▶ _WORK INSTRUCTIONS_
Give the records once more, exactly as they stand.

▶ _INFORMATION GIVEN_
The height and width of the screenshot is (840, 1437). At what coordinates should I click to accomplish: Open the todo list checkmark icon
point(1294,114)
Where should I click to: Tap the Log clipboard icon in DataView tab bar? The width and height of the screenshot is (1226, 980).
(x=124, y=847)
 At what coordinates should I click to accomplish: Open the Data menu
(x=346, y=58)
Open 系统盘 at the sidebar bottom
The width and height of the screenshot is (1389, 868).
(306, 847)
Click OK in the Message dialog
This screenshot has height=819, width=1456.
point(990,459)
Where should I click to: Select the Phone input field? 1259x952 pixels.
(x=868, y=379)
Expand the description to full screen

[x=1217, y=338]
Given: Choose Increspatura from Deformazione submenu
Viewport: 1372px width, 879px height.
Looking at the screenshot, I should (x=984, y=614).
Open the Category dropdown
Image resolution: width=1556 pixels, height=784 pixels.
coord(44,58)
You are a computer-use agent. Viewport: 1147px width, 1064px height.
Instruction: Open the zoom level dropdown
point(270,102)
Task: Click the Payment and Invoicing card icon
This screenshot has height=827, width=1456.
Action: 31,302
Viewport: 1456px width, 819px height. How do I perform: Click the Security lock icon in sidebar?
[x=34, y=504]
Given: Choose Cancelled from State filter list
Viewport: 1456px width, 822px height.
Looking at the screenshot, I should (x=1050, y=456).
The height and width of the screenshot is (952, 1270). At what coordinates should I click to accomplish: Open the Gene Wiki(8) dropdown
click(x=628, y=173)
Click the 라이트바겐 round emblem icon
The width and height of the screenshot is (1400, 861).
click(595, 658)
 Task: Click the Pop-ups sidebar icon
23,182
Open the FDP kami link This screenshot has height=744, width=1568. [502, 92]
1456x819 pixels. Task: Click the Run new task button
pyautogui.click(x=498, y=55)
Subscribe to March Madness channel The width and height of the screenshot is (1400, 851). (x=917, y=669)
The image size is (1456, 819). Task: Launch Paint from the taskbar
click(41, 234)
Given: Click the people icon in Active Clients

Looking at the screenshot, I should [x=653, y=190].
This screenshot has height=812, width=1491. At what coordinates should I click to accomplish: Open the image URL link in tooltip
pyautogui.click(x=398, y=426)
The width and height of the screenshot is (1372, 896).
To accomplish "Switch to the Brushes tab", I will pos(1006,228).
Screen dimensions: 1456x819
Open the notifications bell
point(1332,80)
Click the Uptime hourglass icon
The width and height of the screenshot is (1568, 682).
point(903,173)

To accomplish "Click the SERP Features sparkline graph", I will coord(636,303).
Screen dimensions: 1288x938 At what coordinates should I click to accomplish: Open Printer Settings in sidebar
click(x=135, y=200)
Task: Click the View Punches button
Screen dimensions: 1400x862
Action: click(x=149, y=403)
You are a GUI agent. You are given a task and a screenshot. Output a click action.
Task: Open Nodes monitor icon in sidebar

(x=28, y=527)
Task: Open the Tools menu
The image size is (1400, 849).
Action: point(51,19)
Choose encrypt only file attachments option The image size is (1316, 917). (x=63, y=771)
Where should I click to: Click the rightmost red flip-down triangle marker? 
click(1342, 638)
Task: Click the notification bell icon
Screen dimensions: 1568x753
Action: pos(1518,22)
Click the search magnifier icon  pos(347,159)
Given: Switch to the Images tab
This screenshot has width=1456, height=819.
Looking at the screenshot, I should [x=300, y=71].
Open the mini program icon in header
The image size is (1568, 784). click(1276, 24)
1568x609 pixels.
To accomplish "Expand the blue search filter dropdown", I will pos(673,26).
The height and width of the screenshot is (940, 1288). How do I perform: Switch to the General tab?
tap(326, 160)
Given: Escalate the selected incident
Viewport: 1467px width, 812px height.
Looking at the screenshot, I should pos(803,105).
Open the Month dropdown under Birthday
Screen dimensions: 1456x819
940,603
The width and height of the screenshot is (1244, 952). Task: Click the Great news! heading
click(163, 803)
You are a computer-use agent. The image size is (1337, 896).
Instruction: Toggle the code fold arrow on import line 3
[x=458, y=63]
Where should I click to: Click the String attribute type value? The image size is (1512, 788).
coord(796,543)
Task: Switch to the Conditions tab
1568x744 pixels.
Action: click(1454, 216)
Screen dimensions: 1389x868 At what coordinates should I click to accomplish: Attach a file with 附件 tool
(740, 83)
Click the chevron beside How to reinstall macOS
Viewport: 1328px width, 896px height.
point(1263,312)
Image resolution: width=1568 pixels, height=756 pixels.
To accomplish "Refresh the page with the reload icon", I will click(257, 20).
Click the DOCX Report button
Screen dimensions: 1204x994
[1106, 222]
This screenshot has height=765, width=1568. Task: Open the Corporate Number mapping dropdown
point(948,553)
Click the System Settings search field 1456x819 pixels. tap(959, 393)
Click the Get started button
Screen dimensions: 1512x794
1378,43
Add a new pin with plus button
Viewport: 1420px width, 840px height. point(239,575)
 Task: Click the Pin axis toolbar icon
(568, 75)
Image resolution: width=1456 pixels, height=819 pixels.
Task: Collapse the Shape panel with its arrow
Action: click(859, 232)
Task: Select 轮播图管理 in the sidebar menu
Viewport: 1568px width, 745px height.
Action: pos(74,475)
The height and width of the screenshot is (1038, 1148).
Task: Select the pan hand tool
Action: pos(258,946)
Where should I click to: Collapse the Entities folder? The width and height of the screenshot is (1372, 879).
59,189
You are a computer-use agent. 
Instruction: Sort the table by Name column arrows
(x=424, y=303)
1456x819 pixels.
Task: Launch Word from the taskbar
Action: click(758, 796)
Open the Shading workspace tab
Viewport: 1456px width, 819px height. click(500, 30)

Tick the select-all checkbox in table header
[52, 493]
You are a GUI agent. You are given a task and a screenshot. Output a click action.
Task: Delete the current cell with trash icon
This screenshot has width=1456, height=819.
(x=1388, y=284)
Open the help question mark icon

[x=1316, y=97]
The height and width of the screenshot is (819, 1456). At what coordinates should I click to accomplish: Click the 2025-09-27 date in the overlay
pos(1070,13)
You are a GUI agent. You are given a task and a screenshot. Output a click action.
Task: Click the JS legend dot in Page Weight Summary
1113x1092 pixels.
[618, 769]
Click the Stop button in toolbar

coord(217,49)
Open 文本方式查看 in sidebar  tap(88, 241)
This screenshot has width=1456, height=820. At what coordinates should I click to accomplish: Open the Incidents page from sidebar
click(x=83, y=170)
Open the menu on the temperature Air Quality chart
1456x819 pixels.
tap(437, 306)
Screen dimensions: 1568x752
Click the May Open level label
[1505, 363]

▶ _ANSWER AREA_
The height and width of the screenshot is (840, 1437). At what coordinates should I click to accomplish: Open the todo list checkmark icon
point(1294,114)
Where should I click to: Tap the Log clipboard icon in DataView tab bar? The width and height of the screenshot is (1226, 980).
(x=124, y=847)
 At what coordinates should I click to accomplish: Open the Data menu
(x=346, y=58)
Open 系统盘 at the sidebar bottom
The width and height of the screenshot is (1389, 868).
(306, 847)
Click OK in the Message dialog
This screenshot has height=819, width=1456.
point(990,459)
Where should I click to: Select the Phone input field? 1259x952 pixels.
(x=868, y=379)
Expand the description to full screen

[x=1217, y=338]
Given: Choose Increspatura from Deformazione submenu
Viewport: 1372px width, 879px height.
Looking at the screenshot, I should (x=984, y=614).
Open the Category dropdown
Image resolution: width=1556 pixels, height=784 pixels.
coord(44,58)
You are a computer-use agent. Viewport: 1147px width, 1064px height.
Instruction: Open the zoom level dropdown
point(270,102)
Task: Click the Payment and Invoicing card icon
This screenshot has height=827, width=1456.
Action: 31,302
Viewport: 1456px width, 819px height. How do I perform: Click the Security lock icon in sidebar?
[x=34, y=504]
Given: Choose Cancelled from State filter list
Viewport: 1456px width, 822px height.
Looking at the screenshot, I should (x=1050, y=456).
The height and width of the screenshot is (952, 1270). At what coordinates should I click to accomplish: Open the Gene Wiki(8) dropdown
click(x=628, y=173)
Click the 라이트바겐 round emblem icon
The width and height of the screenshot is (1400, 861).
click(595, 658)
 Task: Click the Pop-ups sidebar icon
23,182
Open the FDP kami link This screenshot has height=744, width=1568. [502, 92]
1456x819 pixels. Task: Click the Run new task button
pyautogui.click(x=498, y=55)
Subscribe to March Madness channel The width and height of the screenshot is (1400, 851). (x=917, y=669)
The image size is (1456, 819). Task: Launch Paint from the taskbar
click(41, 234)
Given: Click the people icon in Active Clients

Looking at the screenshot, I should [x=653, y=190].
This screenshot has height=812, width=1491. At what coordinates should I click to accomplish: Open the image URL link in tooltip
pyautogui.click(x=398, y=426)
The width and height of the screenshot is (1372, 896).
To accomplish "Switch to the Brushes tab", I will pos(1006,228).
Screen dimensions: 1456x819
Open the notifications bell
point(1332,80)
Click the Uptime hourglass icon
The width and height of the screenshot is (1568, 682).
point(903,173)

To accomplish "Click the SERP Features sparkline graph", I will coord(636,303).
Screen dimensions: 1288x938 At what coordinates should I click to accomplish: Open Printer Settings in sidebar
click(x=135, y=200)
Task: Click the View Punches button
Screen dimensions: 1400x862
Action: click(x=149, y=403)
You are a GUI agent. You are given a task and a screenshot. Output a click action.
Task: Open Nodes monitor icon in sidebar

(x=28, y=527)
Task: Open the Tools menu
The image size is (1400, 849).
Action: point(51,19)
Choose encrypt only file attachments option The image size is (1316, 917). (x=63, y=771)
Where should I click to: Click the rightmost red flip-down triangle marker? 
click(1342, 638)
Task: Click the notification bell icon
Screen dimensions: 1568x753
Action: pos(1518,22)
Click the search magnifier icon  pos(347,159)
Given: Switch to the Images tab
This screenshot has width=1456, height=819.
Looking at the screenshot, I should [x=300, y=71].
Open the mini program icon in header
The image size is (1568, 784). click(1276, 24)
1568x609 pixels.
To accomplish "Expand the blue search filter dropdown", I will pos(673,26).
The height and width of the screenshot is (940, 1288). How do I perform: Switch to the General tab?
tap(326, 160)
Given: Escalate the selected incident
Viewport: 1467px width, 812px height.
Looking at the screenshot, I should pos(803,105).
Open the Month dropdown under Birthday
Screen dimensions: 1456x819
940,603
The width and height of the screenshot is (1244, 952). Task: Click the Great news! heading
click(163, 803)
You are a computer-use agent. The image size is (1337, 896).
Instruction: Toggle the code fold arrow on import line 3
[x=458, y=63]
Where should I click to: Click the String attribute type value? The image size is (1512, 788).
coord(796,543)
Task: Switch to the Conditions tab
1568x744 pixels.
Action: click(1454, 216)
Screen dimensions: 1389x868 At what coordinates should I click to accomplish: Attach a file with 附件 tool
(740, 83)
Click the chevron beside How to reinstall macOS
Viewport: 1328px width, 896px height.
point(1263,312)
Image resolution: width=1568 pixels, height=756 pixels.
To accomplish "Refresh the page with the reload icon", I will click(257, 20).
Click the DOCX Report button
Screen dimensions: 1204x994
[1106, 222]
This screenshot has height=765, width=1568. Task: Open the Corporate Number mapping dropdown
point(948,553)
Click the System Settings search field 1456x819 pixels. tap(959, 393)
Click the Get started button
Screen dimensions: 1512x794
1378,43
Add a new pin with plus button
Viewport: 1420px width, 840px height. point(239,575)
 Task: Click the Pin axis toolbar icon
(568, 75)
Image resolution: width=1456 pixels, height=819 pixels.
Task: Collapse the Shape panel with its arrow
Action: click(859, 232)
Task: Select 轮播图管理 in the sidebar menu
Viewport: 1568px width, 745px height.
Action: pos(74,475)
The height and width of the screenshot is (1038, 1148).
Task: Select the pan hand tool
Action: pos(258,946)
Where should I click to: Collapse the Entities folder? The width and height of the screenshot is (1372, 879).
59,189
You are a computer-use agent. 
Instruction: Sort the table by Name column arrows
(x=424, y=303)
1456x819 pixels.
Task: Launch Word from the taskbar
Action: click(758, 796)
Open the Shading workspace tab
Viewport: 1456px width, 819px height. click(500, 30)

Tick the select-all checkbox in table header
[52, 493]
You are a GUI agent. You are given a task and a screenshot. Output a click action.
Task: Delete the current cell with trash icon
This screenshot has width=1456, height=819.
(x=1388, y=284)
Open the help question mark icon

[x=1316, y=97]
The height and width of the screenshot is (819, 1456). At what coordinates should I click to accomplish: Click the 2025-09-27 date in the overlay
pos(1070,13)
You are a GUI agent. You are given a task and a screenshot. Output a click action.
Task: Click the JS legend dot in Page Weight Summary
1113x1092 pixels.
[618, 769]
Click the Stop button in toolbar

coord(217,49)
Open 文本方式查看 in sidebar  tap(88, 241)
This screenshot has width=1456, height=820. At what coordinates should I click to accomplish: Open the Incidents page from sidebar
click(x=83, y=170)
Open the menu on the temperature Air Quality chart
1456x819 pixels.
tap(437, 306)
Screen dimensions: 1568x752
Click the May Open level label
[1505, 363]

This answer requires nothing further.